How can code which is never executed actually change the behavior of the function? I figured it might have something to do with the stack layout and the fact that I hold the stream and the data as local variables but manually creating them on the heap leads to the exact same situation.

You see me completely baffled. I have never seen something quite like this before. How can this be possible?

PS: I should add that the file contents are binary and the file is about ~32 MB in size.

like image 239
Max Avatar asked Apr 19 '26 04:04

Max


1 Answers

Are you compiling with optimizations (release mode)? If so, then if I had to guess, I would say it's reordering your code. First off, notice that none of the code after the read actually matters. All it's doing is returning result in all cases and not changing anything in the array. Many of the functions could be inlined which means a good compiler could know this and remove all that code.

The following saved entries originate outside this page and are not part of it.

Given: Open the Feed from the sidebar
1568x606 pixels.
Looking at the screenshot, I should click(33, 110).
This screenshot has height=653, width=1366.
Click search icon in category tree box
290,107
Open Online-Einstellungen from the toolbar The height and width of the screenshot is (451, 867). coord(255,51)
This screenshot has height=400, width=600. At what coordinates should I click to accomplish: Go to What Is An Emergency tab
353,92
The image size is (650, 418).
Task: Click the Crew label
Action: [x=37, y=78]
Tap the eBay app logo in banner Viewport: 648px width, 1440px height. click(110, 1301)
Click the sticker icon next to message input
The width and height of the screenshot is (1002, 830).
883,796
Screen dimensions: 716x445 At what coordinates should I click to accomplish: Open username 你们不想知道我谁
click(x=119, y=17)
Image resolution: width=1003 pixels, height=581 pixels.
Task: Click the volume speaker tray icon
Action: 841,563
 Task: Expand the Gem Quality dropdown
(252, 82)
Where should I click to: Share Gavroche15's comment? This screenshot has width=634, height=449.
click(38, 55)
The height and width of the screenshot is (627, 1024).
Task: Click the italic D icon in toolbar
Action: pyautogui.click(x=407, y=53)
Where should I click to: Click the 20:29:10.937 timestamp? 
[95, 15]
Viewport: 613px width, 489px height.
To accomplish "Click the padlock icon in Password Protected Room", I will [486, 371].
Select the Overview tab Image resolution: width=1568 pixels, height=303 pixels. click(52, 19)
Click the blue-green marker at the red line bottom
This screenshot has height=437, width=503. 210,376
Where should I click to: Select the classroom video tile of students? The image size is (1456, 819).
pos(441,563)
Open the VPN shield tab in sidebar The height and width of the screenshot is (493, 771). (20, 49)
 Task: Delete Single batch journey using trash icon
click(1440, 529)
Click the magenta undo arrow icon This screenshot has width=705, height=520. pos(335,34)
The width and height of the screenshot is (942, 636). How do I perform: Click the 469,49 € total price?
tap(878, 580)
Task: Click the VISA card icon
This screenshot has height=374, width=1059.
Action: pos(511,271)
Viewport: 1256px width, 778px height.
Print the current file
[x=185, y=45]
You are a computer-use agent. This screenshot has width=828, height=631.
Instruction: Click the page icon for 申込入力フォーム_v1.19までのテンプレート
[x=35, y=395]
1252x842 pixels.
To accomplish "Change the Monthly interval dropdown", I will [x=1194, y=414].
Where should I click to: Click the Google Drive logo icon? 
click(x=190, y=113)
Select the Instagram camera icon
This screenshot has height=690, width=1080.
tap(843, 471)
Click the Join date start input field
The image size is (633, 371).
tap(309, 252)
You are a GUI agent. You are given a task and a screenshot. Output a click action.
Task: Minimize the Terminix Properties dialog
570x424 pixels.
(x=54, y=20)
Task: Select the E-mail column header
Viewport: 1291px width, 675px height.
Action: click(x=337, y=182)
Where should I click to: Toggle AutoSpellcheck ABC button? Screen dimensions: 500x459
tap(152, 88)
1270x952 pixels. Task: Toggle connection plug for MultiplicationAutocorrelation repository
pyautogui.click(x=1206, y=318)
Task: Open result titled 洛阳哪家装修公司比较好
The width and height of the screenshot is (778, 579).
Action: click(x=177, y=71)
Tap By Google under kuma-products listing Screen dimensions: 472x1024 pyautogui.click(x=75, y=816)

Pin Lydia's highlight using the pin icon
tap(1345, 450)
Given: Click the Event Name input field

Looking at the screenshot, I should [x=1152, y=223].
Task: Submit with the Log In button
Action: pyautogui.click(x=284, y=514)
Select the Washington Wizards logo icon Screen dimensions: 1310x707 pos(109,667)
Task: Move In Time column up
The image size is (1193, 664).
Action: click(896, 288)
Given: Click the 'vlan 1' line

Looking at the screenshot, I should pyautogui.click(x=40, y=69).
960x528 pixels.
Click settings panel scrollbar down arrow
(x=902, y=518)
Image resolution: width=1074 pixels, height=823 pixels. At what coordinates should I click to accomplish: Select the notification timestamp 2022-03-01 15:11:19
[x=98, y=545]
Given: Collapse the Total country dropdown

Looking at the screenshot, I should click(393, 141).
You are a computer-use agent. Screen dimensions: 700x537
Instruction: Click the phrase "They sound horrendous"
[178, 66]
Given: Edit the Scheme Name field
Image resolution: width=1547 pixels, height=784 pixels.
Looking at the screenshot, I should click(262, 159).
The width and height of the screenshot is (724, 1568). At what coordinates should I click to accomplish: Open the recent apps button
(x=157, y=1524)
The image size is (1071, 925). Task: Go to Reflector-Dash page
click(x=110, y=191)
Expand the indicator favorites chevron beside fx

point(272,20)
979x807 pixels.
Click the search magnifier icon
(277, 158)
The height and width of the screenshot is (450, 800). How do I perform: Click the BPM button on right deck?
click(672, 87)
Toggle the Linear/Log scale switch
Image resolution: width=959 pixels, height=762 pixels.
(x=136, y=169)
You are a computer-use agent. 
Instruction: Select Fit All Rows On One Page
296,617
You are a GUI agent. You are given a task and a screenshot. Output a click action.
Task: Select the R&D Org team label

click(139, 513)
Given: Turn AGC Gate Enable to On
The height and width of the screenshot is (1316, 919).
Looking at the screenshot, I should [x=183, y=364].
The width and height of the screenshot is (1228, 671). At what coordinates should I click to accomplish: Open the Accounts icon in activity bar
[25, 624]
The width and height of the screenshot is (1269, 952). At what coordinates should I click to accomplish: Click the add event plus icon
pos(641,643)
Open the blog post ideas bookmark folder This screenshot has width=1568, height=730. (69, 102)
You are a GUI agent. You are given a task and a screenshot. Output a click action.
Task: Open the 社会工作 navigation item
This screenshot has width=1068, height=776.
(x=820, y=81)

So that could easily explain the breakpoint behavior. But adding the if (!ifs.good()) and having the data be empty - that's tough to explain. Perhaps this tidbit about the read function provides insight:

Internally, the function accesses the input sequence by first constructing a sentry object (with noskipws set to true). Then (if good), it extracts characters from its associated stream buffer object as if calling its member functions sbumpc or sgetc, and finally destroys the sentry object before returning.

Notice that read contains a check on good(), which means that perhaps the compiler is combining the two checks of good() (the one in the read, after inlining, and the one in your code) and using that to skip the read entirely(?). That seems really unlikely, but perhaps it points you in a direction to debug.

I will say that I've seen this problem before with the optimizer. Not this specific problem with ifstreams but the more general problem that adding seemingly unused code changes the behavior. And the reason always ends up being that it's free to reorder code that doesn't change the results.